• **Task directions**
Using the data that follows, state the number of lines holding the word "status", and give no other output.

Source data:
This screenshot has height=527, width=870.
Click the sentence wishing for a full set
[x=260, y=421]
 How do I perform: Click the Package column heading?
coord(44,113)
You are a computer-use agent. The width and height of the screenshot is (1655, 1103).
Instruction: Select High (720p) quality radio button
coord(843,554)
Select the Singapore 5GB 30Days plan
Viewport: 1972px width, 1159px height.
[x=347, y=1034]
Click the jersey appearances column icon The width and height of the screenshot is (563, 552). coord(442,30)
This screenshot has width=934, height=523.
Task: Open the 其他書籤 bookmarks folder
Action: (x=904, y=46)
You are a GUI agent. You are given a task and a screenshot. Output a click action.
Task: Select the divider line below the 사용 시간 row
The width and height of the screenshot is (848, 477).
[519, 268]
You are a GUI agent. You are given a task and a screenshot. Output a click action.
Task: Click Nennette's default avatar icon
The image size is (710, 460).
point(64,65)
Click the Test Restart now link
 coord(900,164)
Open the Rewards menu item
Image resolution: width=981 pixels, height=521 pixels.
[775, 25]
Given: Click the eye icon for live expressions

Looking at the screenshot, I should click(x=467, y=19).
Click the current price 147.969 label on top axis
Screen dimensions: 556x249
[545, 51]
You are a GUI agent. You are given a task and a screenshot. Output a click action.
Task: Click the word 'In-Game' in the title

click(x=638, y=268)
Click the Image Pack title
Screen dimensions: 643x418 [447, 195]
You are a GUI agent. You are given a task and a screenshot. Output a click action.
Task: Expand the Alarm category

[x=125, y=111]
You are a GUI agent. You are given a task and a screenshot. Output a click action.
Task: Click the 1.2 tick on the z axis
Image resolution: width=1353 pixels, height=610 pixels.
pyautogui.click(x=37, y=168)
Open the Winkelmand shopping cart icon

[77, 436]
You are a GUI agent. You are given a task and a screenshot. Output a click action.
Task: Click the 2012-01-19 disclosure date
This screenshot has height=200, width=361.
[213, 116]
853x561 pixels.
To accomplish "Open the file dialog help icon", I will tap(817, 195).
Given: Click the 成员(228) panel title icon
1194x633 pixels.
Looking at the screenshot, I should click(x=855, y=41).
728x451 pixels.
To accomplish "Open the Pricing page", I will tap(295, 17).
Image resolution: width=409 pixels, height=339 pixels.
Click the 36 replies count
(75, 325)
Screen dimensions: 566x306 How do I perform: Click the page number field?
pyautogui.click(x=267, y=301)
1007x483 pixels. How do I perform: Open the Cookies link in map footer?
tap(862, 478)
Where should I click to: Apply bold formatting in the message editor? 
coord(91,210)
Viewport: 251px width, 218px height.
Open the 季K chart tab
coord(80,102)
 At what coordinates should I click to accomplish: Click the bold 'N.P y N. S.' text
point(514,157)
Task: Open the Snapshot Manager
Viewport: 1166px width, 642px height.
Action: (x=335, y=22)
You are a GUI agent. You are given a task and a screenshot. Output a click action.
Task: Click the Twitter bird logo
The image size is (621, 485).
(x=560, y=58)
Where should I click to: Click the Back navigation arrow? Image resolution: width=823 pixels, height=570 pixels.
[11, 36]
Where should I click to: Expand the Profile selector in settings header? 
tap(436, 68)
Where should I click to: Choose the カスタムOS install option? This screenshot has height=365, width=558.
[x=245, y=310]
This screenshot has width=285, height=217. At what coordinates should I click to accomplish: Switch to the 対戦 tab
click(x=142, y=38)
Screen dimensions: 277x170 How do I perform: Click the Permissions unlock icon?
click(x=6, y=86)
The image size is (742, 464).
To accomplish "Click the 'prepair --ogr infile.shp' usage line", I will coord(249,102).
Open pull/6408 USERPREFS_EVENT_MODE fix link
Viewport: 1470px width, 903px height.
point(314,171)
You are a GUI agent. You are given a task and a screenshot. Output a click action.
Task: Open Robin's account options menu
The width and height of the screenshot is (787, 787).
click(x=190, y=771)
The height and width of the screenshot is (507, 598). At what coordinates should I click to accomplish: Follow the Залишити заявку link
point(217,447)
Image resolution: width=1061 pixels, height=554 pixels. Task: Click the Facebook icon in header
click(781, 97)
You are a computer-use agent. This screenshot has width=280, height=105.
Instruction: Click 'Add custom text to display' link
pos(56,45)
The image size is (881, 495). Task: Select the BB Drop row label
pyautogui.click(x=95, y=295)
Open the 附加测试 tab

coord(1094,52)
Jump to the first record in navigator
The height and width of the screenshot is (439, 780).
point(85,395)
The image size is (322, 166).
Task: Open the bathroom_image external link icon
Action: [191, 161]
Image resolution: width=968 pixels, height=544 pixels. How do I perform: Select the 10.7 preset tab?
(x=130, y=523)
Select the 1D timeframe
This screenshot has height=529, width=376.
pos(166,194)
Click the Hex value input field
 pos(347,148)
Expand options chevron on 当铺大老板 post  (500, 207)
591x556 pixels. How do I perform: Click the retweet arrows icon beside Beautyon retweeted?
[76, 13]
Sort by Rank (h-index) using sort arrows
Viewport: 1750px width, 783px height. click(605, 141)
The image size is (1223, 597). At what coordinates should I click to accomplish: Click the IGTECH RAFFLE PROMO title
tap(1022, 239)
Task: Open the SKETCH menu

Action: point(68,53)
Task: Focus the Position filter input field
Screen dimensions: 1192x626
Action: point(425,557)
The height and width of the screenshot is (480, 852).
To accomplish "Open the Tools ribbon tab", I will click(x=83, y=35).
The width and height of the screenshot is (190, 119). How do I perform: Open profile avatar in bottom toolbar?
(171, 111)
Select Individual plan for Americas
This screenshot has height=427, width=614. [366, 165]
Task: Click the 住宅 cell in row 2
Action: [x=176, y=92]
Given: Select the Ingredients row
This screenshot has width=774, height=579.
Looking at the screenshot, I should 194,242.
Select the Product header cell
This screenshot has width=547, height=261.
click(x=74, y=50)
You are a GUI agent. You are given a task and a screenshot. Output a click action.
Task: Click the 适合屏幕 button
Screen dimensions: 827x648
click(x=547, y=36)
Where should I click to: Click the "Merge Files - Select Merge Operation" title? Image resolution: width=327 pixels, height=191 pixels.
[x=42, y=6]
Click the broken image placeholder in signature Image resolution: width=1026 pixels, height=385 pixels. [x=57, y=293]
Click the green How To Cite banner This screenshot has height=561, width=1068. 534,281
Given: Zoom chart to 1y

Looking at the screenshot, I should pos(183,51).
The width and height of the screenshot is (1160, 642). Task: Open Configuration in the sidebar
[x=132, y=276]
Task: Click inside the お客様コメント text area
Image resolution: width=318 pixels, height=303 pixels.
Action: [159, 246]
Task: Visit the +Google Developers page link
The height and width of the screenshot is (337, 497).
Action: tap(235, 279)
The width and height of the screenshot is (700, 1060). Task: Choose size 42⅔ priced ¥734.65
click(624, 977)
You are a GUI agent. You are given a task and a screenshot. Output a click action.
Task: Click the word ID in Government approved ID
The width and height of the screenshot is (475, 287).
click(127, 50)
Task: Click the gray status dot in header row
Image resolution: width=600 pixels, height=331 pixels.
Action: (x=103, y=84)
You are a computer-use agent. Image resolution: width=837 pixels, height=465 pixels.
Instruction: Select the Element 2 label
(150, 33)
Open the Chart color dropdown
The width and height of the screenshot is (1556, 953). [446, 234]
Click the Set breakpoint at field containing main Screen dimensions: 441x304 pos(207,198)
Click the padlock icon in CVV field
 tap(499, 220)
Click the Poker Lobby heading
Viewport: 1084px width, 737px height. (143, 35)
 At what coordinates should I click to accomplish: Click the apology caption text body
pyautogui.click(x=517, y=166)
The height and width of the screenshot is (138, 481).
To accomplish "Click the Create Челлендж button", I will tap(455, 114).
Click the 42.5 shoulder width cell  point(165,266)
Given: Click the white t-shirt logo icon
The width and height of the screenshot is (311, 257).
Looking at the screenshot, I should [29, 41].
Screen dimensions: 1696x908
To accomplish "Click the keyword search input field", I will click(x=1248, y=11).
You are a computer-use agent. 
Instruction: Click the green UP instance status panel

• **Answer to this task**
2